**EXERCÍCIO 1**
Copie sem mudar nada o trecho da entrevista com Phantom, de "Tinha um dos" até "para famílias carentes.".
**EXERCÍCIO 2**
Segundo a entrevista com Phantom, o que era preciso dar para entrar na Downtown Fest?
**EXERCÍCIO 3**
Continue a entrevista com Phantom a partir da última frase mostrada.

━━━━━ BLOCO DE TEXTO ━━━━━

Tinha um dos irmãos que trabalhava numa gráfica e os papéis que sobravam, a
gente fazia as capas dos CDs. Usava esses papéis que iam ser descartados pra
isso. De criação minha, tem a Downtown Fest, onde a entrada era um quilo de
alimento para distribuição para famílias carentes.
Pergunta: Além da
Downtown Fest, você também fazia oficinas de MCs, né?!
Phantom: Sim,
sim. Na verdade, isso aconteceu de forma inusitada. Quando eu fui ver, já era
oficineiro, já estava tentando passar um pouco do que eu aprendi para a
gurizada. Fui quando me aprofundei em aplicar as oficinas de MCs com um pouco
da minha trajetória para facilitar um pouco para as pessoas. Aqueles obstáculos
que a gente passou, que eles não passem. Mês do Hip Hop, apliquei muitas
oficinas. Apresentei um projeto na Escola de Artes em Osasco e fiquei lá sete
meses. No CCJ (Centro Cultural da Juventude Ruth Cardoso), foram três
temporadas. Mas aí, por conta da pandemia, fica difícil. Até na Inglaterra,
quando fui para o Festival Espirito Brum, também ministrei oficina para menores
infratores.
Mito ou verdade:
Você é considerado o primeiro representante Wu Tang Clan na América Latina.
Como que isso aconteceu?

━━━━━ MATERIAL DE ORIGEM ━━━━━

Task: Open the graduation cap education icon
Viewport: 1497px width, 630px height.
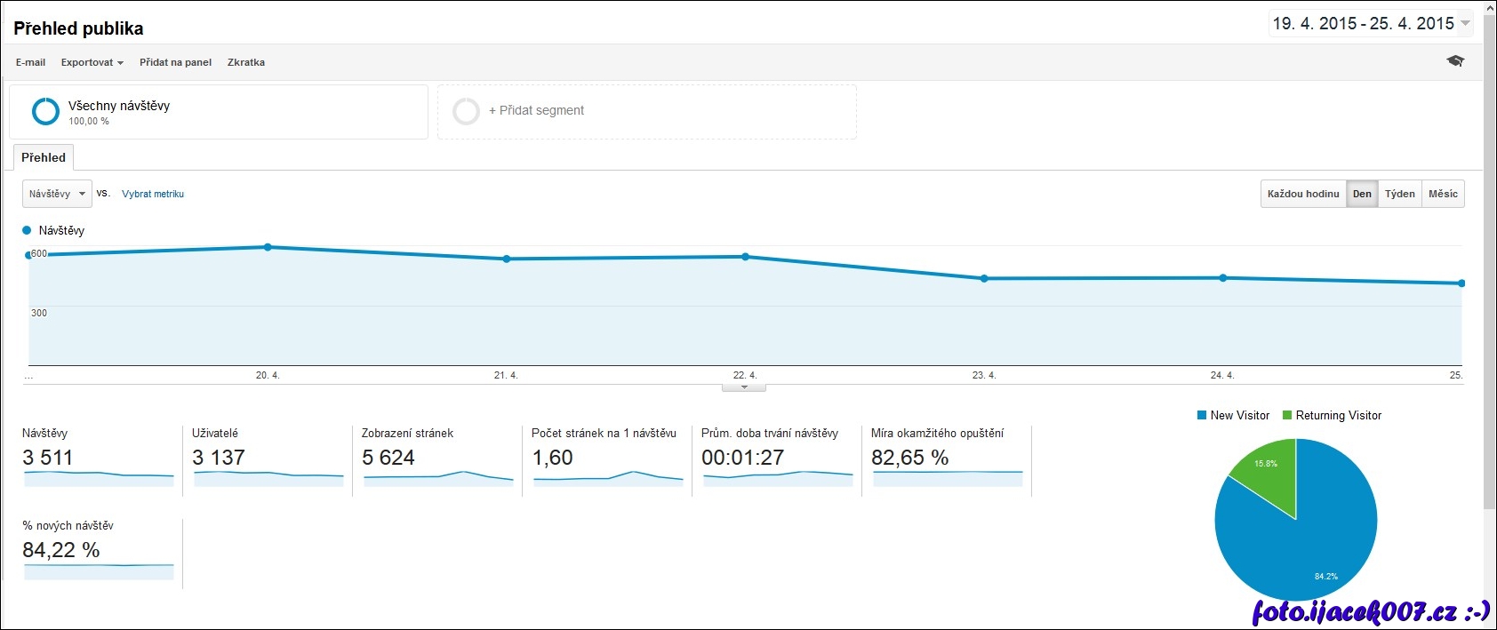Action: click(x=1455, y=61)
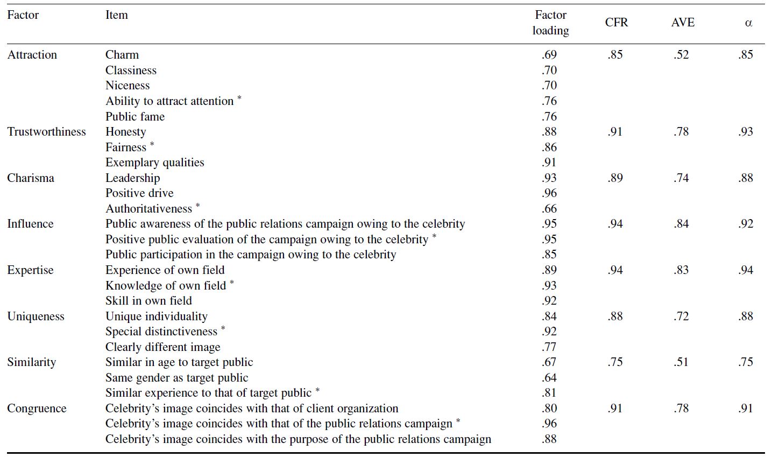
Task: Click the Expertise factor label
Action: pos(31,270)
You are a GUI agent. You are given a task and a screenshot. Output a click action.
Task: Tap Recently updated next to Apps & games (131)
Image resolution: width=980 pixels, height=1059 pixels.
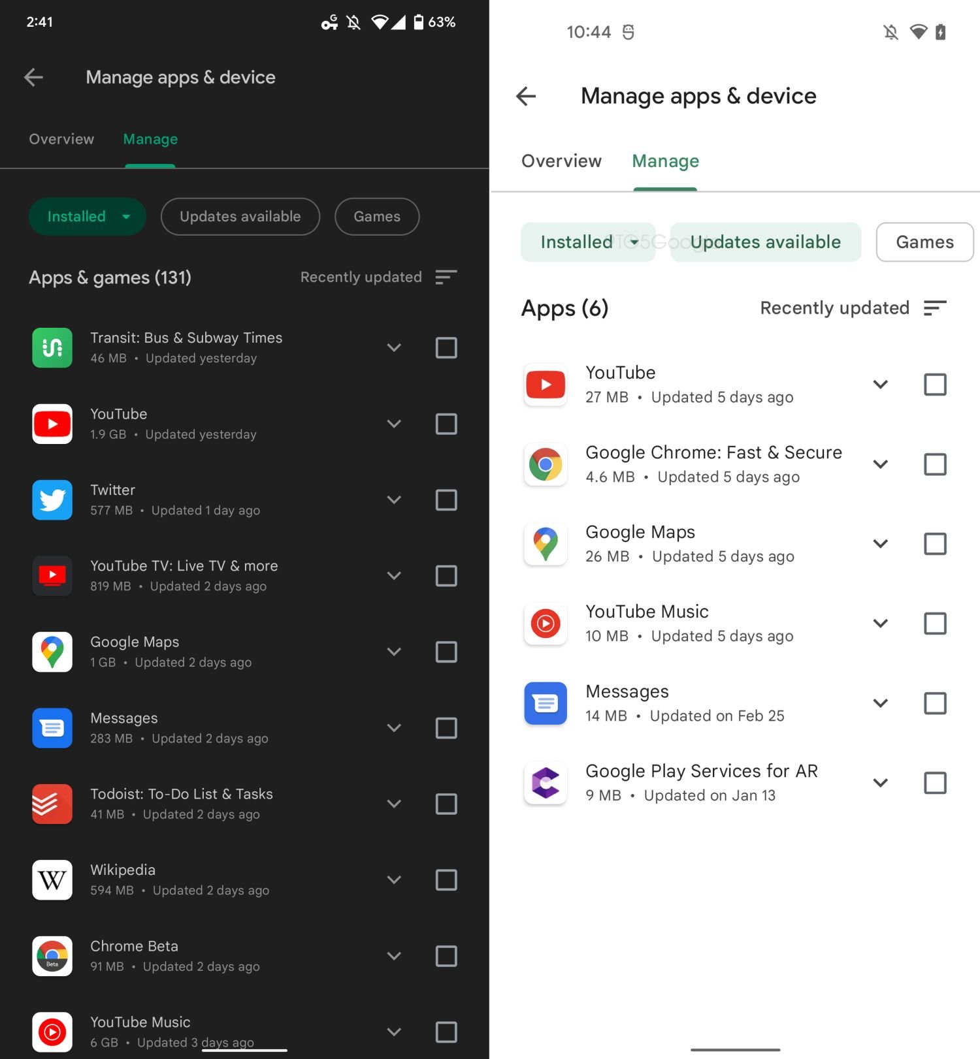coord(361,277)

━━━━━

**RESPOSTA ESPERADA 1**
Tinha um dos irmãos que trabalhava numa gráfica e os papéis que sobravam, a
gente fazia as capas dos CDs. Usava esses papéis que iam ser descartados pra
isso. De criação minha, tem a Downtown Fest, onde a entrada era um quilo de
alimento para distribuição para famílias carentes.

**RESPOSTA ESPERADA 2**
Um quilo de alimento, que era distribuído para famílias carentes.

**RESPOSTA ESPERADA 3**
Phantom: Isso é
uma história que sempre venho esclarecer. Sou fã do Wu Tang Clan. E por ser fã,
a gente faz um rap com as nossas características, mas também levando em conta o
que os caras fazem em Nova York. Aí, a gente acabou atraindo essa galera que
tem essa mesma filosofia pra perto de nós. Eu fui chamado pra participar de
grupos de redes sociais mais ou menos em 2012. Num desses grupos estava o
Killah Priest, do Sunz of Man, esse grupo era intitulado Wu Latino. Mas aí tem
eu, o Peso Duplo, o Tom, do Função RHK, o Mistério, Mentor Samurai do Flow,
Visel MC, tem uma rapa que gosta dessa filosofia. E aí eu estreitei esses laços
e fiz clipe com Popa Chief, da banca Brooklyn Zu, tem um som com o Arch Nem, tá
em tramite umas vozes que eu mandei pro Don Pachino. Inclusive, o instrumental
vem da gravadora dele que é a Napalm Records. O Sandrão, que é um dos nossos
maiores representantes, tem som com o Don Pachino. Enfim, a questão não é que
eu seja O REPRESENTANTE Wu Latino. Tem vários irmãos que se identificam com
essa parada e todos nós somos. Não existe uma regra. Basta ter um coração puro
e gostar do que faz, tá ligado?! Fazendo um som nesse sentido, você atrai
pessoas que gostam das mesmas coisas.
Pergunta: Você é
um cara que tá sempre lançando som novo, seja feat, solo ou com o Dragões de
Komodo. Tem ideia de quantas músicas têm lançadas?
Phantom: São
muitos sons e eu não tenho a menção. Tem muita coisa que foi gravada com os
irmãos de fora. Às vezes você grava e acaba não cantando em shows, ficam para
divulgação. Prometo que um dia vou contabilizar e vou falar pra vocês.
E para encerrar, o que esperar do Phantom para o futuro?
Phantom: Eu tenho
já pronto, um álbum chamado “Eloquente”, que será lançado após a pandemia. Por
conta dela (a pandemia), criamos o “RAPodcast”, que já passa de 30 edições.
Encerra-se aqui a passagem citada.